Michigan State jumped out to a 22-11 lead in the first 10 minutes, looking as if the Spartans were going to exact revenge for the previous game. But a Spike Albrecht three ended a nearly-four-minute scoring drought and ignited a 10-0 Michigan run. The Wolverines pulled within two by halftime and then outscored MSU 45-34 in the second half. Stauskas and Caris LeVert combined for 48 points on 16-of-28 shooting as Michigan completed the regular season sweep and vaulted into the Big Ten lead.

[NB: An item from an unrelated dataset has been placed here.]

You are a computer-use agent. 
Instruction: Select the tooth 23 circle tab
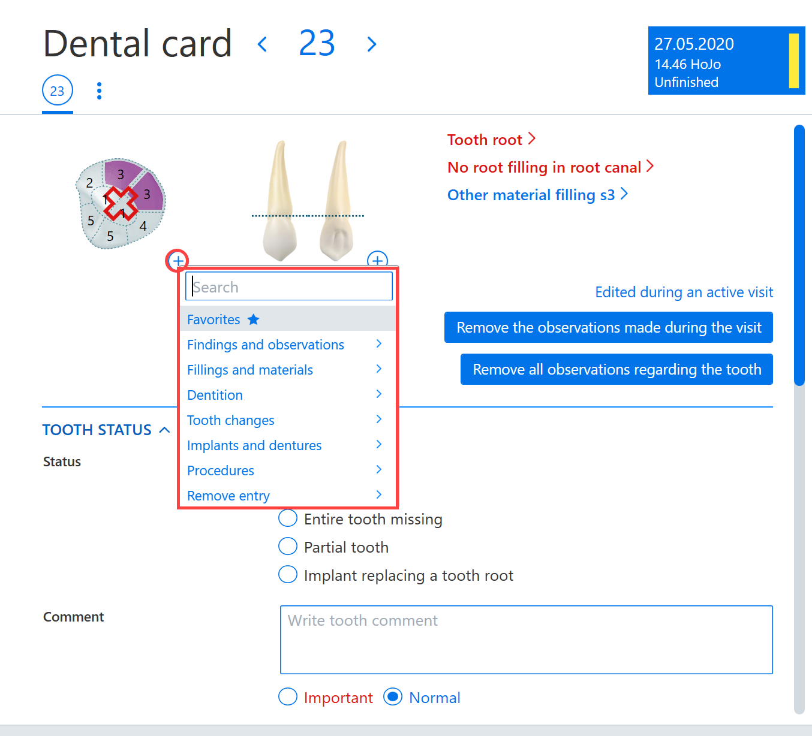(x=58, y=91)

“Never before had these two rivals played each other under similar circumstances,” said Drew. “Michigan, thanks to 25 points from Nik Stauskas and 23 points from Caris LeVert, overcame an early 11-point deficit and used a 21-4 second-half spurt to beat the Spartans, 79-70. The Wolverines leapfrogged the Spartans into first place and never looked backed, winning their first outright conference title since 1986.”

Votes: 2
Others Receiving Votes: 77-70 win at Wisconsin (1), 73-71 Sweet Sixteen win over Tennessee (1)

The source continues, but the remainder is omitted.